(Stored records)
===============

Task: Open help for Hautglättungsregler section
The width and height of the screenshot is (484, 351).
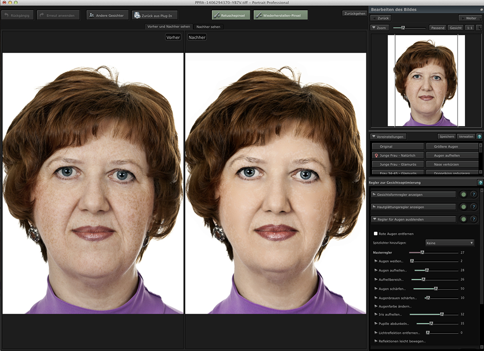Action: point(474,207)
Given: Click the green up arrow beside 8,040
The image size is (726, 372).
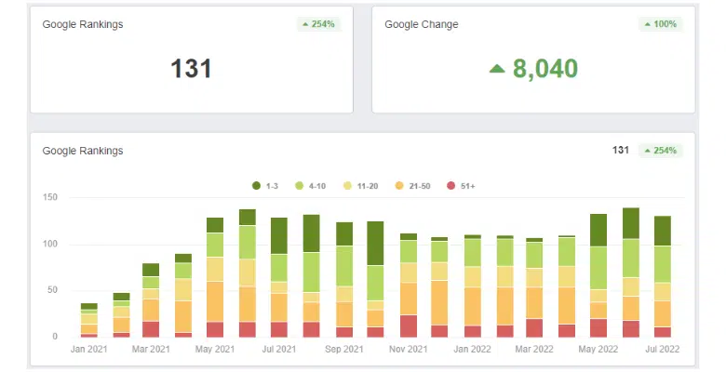Looking at the screenshot, I should pyautogui.click(x=498, y=68).
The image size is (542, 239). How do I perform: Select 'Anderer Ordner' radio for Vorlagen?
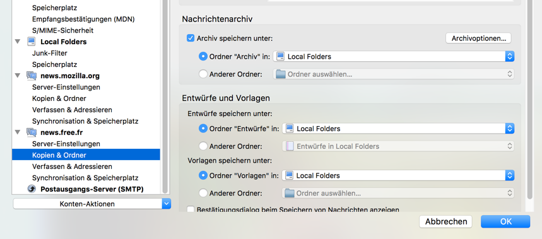click(x=203, y=193)
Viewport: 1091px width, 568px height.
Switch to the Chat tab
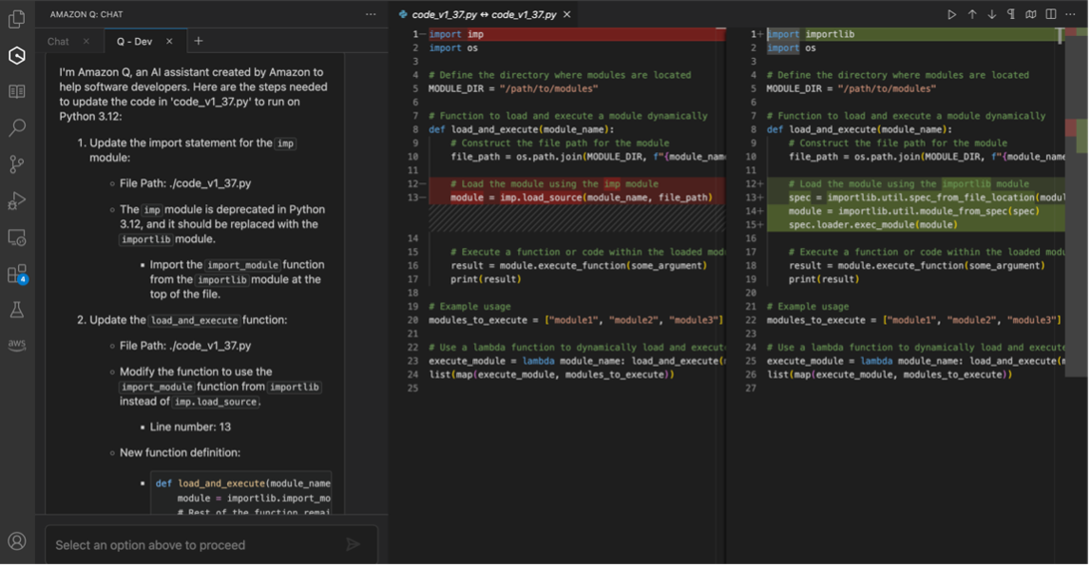click(57, 41)
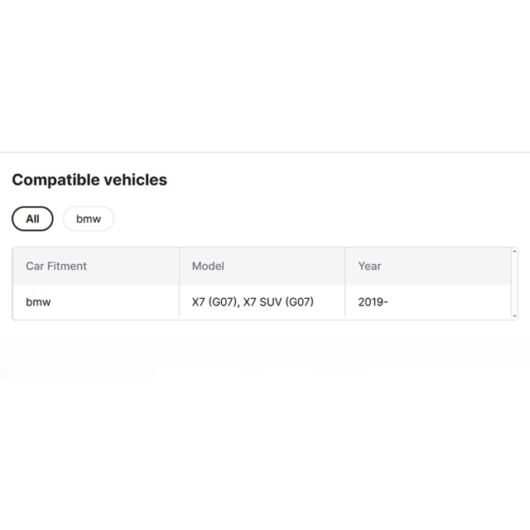The height and width of the screenshot is (530, 530).
Task: Select the All filter pill
Action: pos(32,219)
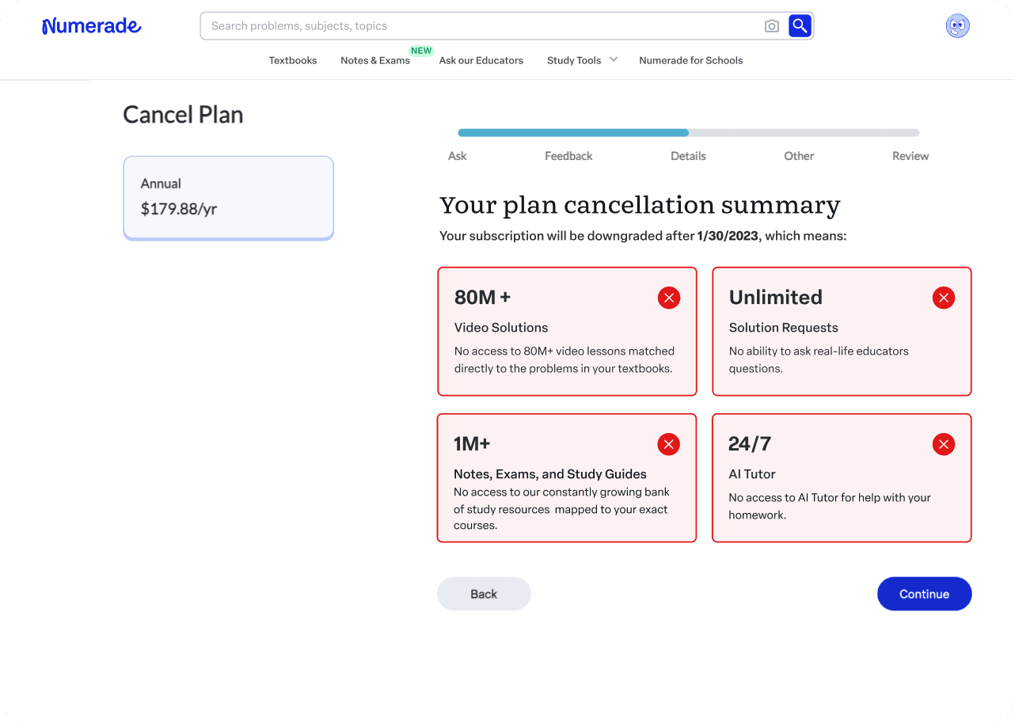Click red X icon on Video Solutions card

[669, 298]
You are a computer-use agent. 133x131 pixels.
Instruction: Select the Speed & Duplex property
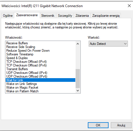point(41,58)
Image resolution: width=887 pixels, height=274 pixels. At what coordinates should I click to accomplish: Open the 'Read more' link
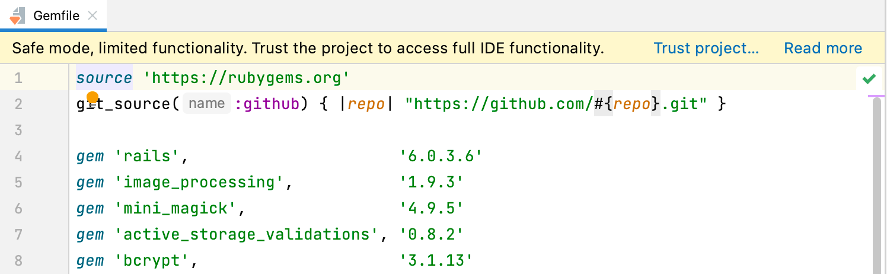pyautogui.click(x=823, y=49)
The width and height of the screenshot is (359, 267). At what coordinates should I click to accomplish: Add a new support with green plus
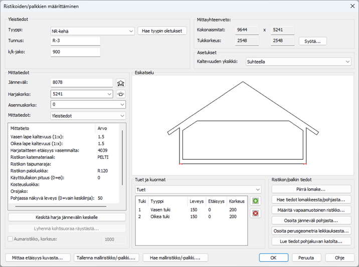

===============

- **Task directions**
Starting at the line that contains "Image resolution: width=887", reproduce exactly and only the lines through the end of the entries above, with the pictures excluded.

- **Response to this task**
Image resolution: width=887 pixels, height=274 pixels. At what coordinates should I click to accomplish: Open the 'Read more' link
pyautogui.click(x=823, y=49)
The width and height of the screenshot is (359, 267). At what coordinates should I click to accomplish: Add a new support with green plus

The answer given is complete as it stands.